Task brief: Would you retype the lines from the one that holds "The image size" to the final line of the entries below, both ends included and exactly as written, but without pictures?

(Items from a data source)
----------------
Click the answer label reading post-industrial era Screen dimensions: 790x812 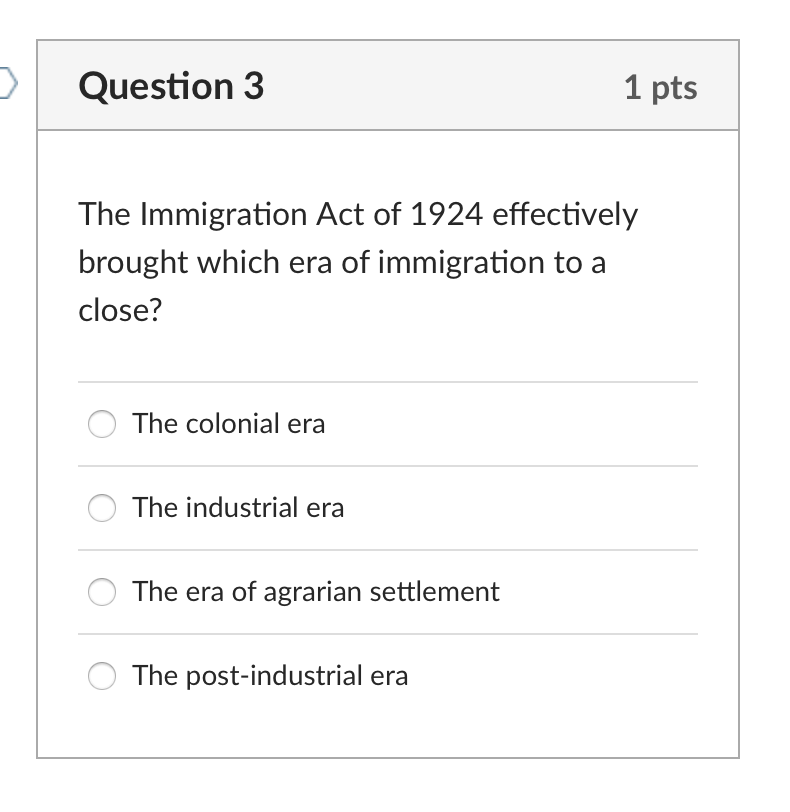click(x=271, y=676)
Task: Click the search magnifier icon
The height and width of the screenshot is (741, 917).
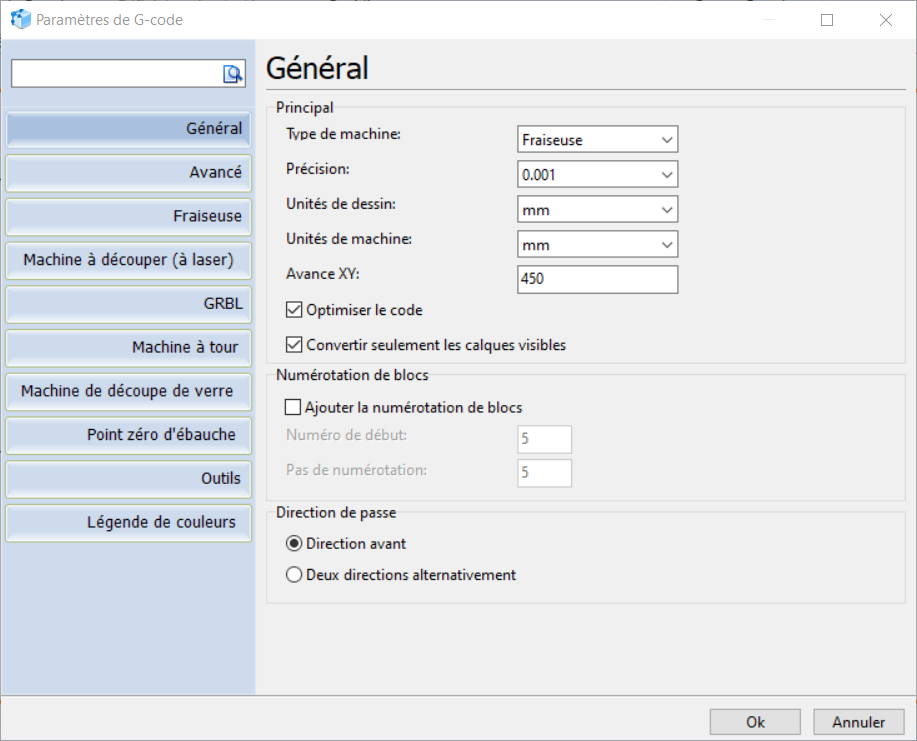Action: click(233, 73)
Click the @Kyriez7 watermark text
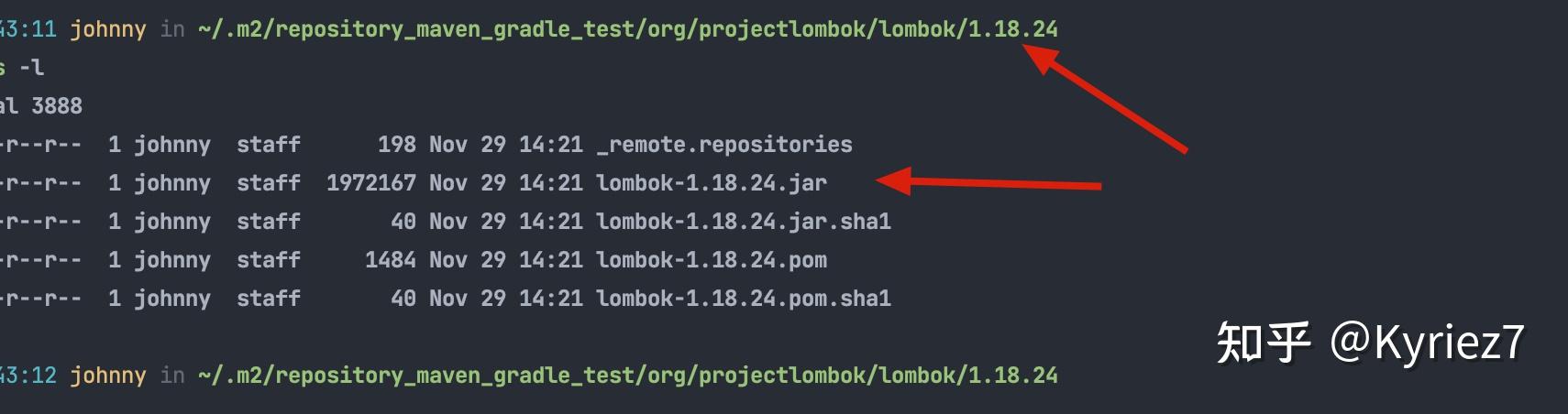The height and width of the screenshot is (414, 1568). coord(1426,343)
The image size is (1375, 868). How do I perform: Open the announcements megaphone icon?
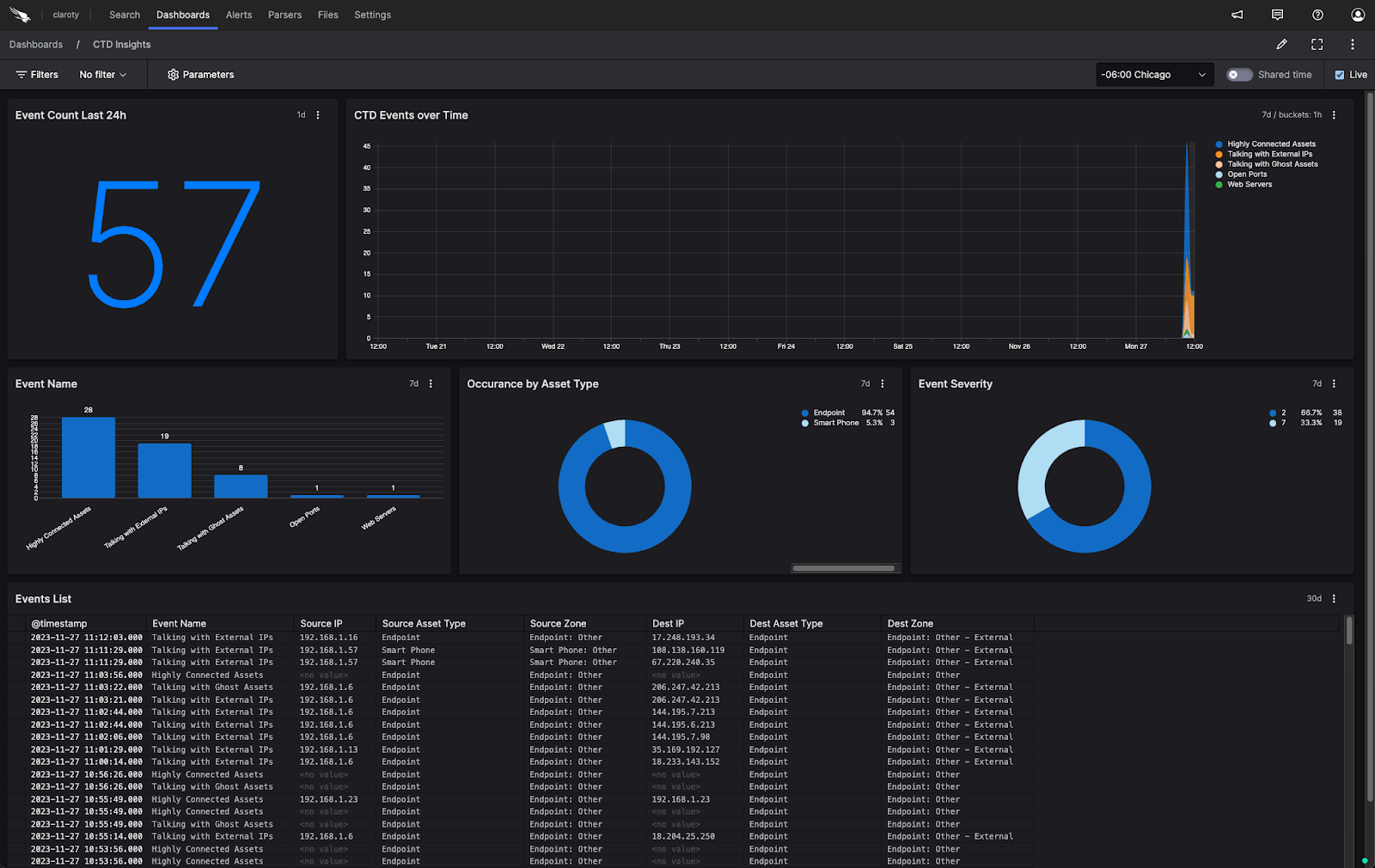1237,15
----------------
Expected answer:
The image size is (1375, 868). How do I perform: Open the announcements megaphone icon?
1237,15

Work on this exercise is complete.